Le Gabon mise sur l’exploitation minière pour relancer son économie

Face à un déclin progressif de ses revenus pétroliers, le Gabon se tourne résolument vers l’exploitation minière. Ces derniers mois, le pays a multiplié les annonces ambitieuses, avec des investissements dépassant les plusieurs centaines de millions de dollars. Des campagnes d’exploration et de prospection sont en cours dans plusieurs régions du territoire. D’ici 2030, Libreville ambitionne de figurer parmi les principaux acteurs mondiaux de la production minière.

Carrière d'exploitation de manganèse à Moanda par la Compagnie minière de l'Ogooué (COMILOG, filiale du groupe français Eramet).

Une stratégie minière ambitieuse pour compenser le déclin pétrolier

Depuis sept mois, le ministre gabonais des Mines, Sosthène Nguema Nguema, impulse une dynamique sans précédent dans le secteur.
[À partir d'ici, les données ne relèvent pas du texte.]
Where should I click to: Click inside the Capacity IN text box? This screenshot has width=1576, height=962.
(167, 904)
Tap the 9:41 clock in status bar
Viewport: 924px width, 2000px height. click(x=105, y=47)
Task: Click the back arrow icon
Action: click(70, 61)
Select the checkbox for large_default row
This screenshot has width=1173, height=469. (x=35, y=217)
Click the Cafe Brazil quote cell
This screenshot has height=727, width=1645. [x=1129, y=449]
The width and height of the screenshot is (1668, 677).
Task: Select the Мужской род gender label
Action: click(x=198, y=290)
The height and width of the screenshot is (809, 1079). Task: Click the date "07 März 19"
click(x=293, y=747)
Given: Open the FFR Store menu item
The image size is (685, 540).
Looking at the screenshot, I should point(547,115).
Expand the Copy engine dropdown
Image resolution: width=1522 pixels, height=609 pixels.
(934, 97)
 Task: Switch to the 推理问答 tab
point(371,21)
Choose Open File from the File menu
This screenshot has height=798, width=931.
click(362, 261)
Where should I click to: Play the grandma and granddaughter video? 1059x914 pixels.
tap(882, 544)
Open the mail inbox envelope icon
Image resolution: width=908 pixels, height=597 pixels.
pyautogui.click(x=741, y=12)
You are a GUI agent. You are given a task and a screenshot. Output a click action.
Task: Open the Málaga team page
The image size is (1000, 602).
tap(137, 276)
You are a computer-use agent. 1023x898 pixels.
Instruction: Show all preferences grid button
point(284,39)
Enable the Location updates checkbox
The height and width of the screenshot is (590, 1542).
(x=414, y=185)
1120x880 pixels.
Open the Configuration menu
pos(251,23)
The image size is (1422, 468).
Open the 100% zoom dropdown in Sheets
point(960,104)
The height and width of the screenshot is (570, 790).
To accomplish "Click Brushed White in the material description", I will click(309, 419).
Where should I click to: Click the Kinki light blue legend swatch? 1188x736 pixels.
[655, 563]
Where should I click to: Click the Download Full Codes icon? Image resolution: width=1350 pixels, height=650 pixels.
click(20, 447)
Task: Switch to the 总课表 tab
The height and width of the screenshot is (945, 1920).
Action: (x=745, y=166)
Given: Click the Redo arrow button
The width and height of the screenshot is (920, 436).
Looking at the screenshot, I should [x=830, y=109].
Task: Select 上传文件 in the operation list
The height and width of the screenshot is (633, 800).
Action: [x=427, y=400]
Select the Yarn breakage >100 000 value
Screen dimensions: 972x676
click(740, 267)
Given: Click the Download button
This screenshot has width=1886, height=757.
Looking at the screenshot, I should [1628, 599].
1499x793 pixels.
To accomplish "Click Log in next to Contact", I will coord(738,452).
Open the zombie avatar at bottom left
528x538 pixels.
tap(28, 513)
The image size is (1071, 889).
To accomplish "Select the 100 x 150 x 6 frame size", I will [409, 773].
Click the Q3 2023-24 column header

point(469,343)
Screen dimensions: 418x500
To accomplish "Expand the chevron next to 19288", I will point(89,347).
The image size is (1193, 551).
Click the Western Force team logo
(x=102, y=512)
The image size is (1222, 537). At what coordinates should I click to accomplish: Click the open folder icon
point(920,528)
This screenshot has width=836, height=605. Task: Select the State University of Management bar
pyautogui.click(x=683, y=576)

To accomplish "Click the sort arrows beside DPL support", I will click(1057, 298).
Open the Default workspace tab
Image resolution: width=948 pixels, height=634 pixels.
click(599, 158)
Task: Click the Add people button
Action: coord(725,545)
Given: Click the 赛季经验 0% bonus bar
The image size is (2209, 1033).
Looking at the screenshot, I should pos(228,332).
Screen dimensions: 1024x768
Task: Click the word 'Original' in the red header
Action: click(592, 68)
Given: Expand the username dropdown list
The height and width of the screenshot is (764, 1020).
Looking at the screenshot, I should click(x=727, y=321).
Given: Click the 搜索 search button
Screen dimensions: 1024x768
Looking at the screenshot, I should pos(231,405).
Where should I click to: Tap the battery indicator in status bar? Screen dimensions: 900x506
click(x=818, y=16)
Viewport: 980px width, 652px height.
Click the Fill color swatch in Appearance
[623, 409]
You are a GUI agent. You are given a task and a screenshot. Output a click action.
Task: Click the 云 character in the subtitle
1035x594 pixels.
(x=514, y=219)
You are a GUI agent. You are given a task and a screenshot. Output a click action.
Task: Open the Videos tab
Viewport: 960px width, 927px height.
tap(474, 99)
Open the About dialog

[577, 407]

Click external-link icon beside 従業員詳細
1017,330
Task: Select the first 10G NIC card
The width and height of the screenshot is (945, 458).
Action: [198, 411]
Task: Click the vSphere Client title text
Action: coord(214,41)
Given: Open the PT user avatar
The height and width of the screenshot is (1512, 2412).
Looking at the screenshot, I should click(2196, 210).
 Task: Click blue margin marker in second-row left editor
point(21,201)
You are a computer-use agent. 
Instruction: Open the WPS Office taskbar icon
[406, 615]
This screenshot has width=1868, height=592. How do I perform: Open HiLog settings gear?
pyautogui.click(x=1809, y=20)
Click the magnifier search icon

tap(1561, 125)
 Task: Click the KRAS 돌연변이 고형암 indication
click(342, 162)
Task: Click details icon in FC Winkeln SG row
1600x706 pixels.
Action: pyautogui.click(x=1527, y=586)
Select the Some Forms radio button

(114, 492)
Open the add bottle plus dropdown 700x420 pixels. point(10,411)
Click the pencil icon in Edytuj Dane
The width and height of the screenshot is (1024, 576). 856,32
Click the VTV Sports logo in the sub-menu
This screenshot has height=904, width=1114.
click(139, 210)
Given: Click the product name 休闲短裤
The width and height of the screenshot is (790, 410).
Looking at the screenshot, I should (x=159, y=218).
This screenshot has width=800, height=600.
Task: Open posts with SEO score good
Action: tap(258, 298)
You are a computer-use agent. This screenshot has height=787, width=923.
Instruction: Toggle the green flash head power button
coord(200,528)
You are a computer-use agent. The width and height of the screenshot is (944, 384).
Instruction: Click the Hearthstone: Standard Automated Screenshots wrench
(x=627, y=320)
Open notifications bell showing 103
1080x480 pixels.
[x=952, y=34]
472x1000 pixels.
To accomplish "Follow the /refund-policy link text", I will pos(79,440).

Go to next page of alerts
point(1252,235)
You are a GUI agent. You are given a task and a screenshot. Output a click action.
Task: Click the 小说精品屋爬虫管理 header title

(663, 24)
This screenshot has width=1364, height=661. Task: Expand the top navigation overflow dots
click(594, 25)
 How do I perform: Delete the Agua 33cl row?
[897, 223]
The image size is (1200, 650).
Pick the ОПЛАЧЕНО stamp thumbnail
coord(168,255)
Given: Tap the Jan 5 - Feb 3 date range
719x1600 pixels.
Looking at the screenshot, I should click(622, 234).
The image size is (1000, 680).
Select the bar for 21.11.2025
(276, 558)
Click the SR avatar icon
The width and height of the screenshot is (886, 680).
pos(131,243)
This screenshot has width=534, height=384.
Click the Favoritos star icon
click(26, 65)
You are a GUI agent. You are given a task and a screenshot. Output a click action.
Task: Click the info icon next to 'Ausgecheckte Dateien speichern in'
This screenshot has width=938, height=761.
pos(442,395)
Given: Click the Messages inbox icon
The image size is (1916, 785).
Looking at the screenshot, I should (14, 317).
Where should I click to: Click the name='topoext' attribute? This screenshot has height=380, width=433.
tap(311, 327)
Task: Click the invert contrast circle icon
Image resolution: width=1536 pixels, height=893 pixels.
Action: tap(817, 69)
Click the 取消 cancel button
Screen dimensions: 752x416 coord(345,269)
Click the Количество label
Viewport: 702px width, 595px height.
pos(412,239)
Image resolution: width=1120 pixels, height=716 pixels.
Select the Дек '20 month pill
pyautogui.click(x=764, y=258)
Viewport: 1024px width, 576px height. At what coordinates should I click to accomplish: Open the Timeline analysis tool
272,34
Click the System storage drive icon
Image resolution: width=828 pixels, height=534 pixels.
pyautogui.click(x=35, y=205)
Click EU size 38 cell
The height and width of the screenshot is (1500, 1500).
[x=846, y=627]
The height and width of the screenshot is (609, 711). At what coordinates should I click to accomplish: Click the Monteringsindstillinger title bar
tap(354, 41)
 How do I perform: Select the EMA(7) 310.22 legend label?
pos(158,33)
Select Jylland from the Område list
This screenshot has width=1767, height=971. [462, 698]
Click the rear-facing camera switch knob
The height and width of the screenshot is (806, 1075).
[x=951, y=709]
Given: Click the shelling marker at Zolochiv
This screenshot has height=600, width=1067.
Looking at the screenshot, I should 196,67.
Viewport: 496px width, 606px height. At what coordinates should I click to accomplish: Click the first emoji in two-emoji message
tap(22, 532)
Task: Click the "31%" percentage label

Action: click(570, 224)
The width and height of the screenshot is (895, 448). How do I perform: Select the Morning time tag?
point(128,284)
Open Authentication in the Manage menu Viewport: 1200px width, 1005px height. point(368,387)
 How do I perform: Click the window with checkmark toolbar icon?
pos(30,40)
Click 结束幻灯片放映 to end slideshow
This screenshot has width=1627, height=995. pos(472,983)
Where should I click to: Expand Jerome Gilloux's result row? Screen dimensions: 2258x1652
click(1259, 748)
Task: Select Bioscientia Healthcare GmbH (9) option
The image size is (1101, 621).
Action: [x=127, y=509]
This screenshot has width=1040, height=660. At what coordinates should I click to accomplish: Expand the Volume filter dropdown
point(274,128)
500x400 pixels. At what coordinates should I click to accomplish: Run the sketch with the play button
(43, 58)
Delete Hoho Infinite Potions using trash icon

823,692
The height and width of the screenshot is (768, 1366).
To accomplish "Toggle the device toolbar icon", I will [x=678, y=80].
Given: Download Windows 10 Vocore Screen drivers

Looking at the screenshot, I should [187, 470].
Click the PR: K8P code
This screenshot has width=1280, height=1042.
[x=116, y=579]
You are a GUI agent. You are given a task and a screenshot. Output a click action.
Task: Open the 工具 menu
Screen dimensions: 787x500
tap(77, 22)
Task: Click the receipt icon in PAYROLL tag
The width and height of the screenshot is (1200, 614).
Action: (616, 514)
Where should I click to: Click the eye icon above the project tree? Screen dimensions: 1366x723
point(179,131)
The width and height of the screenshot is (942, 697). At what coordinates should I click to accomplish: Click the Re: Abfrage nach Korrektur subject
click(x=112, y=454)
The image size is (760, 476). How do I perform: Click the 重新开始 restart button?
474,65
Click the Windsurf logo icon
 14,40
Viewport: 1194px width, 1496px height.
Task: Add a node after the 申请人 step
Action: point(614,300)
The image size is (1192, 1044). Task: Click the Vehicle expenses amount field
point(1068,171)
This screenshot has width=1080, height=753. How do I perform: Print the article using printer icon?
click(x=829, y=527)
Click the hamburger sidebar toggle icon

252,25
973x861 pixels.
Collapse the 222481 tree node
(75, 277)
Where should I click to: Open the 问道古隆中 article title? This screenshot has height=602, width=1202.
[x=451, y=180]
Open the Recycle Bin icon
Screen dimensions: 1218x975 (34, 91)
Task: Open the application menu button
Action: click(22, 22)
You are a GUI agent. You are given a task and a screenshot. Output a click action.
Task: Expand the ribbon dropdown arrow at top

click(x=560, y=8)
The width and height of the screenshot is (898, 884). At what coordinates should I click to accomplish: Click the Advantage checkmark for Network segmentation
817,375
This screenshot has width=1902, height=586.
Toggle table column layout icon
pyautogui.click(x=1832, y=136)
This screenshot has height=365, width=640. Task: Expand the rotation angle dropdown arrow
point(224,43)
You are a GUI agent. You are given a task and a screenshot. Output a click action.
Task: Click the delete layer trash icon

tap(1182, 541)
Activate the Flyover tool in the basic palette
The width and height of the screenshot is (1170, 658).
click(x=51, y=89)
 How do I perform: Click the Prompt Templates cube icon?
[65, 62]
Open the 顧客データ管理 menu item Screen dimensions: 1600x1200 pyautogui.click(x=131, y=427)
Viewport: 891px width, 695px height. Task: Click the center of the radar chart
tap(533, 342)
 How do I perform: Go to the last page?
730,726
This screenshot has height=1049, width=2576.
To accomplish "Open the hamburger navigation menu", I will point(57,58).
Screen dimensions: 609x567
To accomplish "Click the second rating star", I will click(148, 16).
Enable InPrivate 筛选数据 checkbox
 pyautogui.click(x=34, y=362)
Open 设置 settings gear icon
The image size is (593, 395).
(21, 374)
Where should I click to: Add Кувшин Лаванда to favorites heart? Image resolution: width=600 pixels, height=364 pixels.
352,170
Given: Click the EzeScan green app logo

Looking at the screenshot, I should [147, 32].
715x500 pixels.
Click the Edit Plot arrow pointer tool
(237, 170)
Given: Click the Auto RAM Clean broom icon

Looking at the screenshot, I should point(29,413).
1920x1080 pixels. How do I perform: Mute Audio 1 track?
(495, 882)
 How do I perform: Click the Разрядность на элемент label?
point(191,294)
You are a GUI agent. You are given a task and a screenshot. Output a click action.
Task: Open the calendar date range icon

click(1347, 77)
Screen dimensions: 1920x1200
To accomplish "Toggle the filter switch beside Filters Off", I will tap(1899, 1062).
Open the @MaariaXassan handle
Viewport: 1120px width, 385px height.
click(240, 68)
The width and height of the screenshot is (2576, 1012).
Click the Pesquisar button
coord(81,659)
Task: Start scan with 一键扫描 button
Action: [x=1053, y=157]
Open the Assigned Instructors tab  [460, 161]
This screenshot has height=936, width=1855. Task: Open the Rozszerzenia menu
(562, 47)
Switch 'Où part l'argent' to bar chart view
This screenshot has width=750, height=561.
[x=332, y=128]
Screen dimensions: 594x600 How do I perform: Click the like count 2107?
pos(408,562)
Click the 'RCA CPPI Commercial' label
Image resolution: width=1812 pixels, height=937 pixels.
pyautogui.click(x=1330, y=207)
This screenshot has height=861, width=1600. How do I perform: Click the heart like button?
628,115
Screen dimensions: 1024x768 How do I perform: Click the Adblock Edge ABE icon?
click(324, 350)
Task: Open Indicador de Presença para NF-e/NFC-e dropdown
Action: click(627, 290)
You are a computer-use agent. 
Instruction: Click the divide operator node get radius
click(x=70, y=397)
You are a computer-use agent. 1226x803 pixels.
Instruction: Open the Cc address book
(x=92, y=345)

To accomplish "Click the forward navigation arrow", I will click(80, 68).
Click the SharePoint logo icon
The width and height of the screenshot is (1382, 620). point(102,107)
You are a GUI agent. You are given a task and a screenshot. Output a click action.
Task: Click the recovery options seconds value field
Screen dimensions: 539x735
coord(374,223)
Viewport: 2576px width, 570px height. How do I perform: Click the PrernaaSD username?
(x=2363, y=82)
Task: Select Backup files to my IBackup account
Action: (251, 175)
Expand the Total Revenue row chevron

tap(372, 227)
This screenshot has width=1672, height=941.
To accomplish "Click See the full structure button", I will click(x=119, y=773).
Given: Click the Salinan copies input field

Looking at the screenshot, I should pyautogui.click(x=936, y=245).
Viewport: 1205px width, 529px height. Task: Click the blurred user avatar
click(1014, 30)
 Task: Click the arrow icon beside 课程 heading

Selon ses déclarations, « plusieurs projets miniers verront le jour entre 2026 et 2030, avec l’identification d’environ huit nouvelles mines ». Parmi les projets phares, on compte notamment l’exploitation du fer à Milingui, de la potasse, de l’or à Etéké, ainsi que du fer à Baniaka, Mébaga et M’Bilan.

Cette stratégie minière s’accompagne d’une promesse de création massive d’emplois. Le ministre mise sur une croissance significative du secteur : « nous enregistrons actuellement une progression de 6 %, mais visons une augmentation à deux chiffres dans les années à venir, avec un objectif de 15 à 20 % », précise-t-il.

Des défis majeurs à relever pour concrétiser ces ambitions

Orphée Mouelé, économiste à l’Université Omar Bongo, souligne que le succès de cette transition repose sur des infrastructures adaptées. « Il est indispensable de développer les axes de transport, les routes, les voies ferrées et les ports pour acheminer efficacement les minerais. Par ailleurs, la production énergétique doit être renforcée, car elle constitue un pilier essentiel », explique-t-il.

L’ONG Éthique et bonne gouvernance salue les perspectives économiques promises par le secteur minier. Cependant, sa présidente, le docteur Edmiaune Zouga, insiste sur l’importance de l’impact social : « l’enjeu principal reste l’amélioration du quotidien des Gabonais. Les ressources issues de ces exploitations doivent se répercuter concrètement sur le pouvoir d’achat des citoyens ».

Le gouvernement gabonais accompagne cette transition par une politique de transformation locale des matières premières, visant à maximiser les retombées économiques et à créer davantage d’emplois sur place.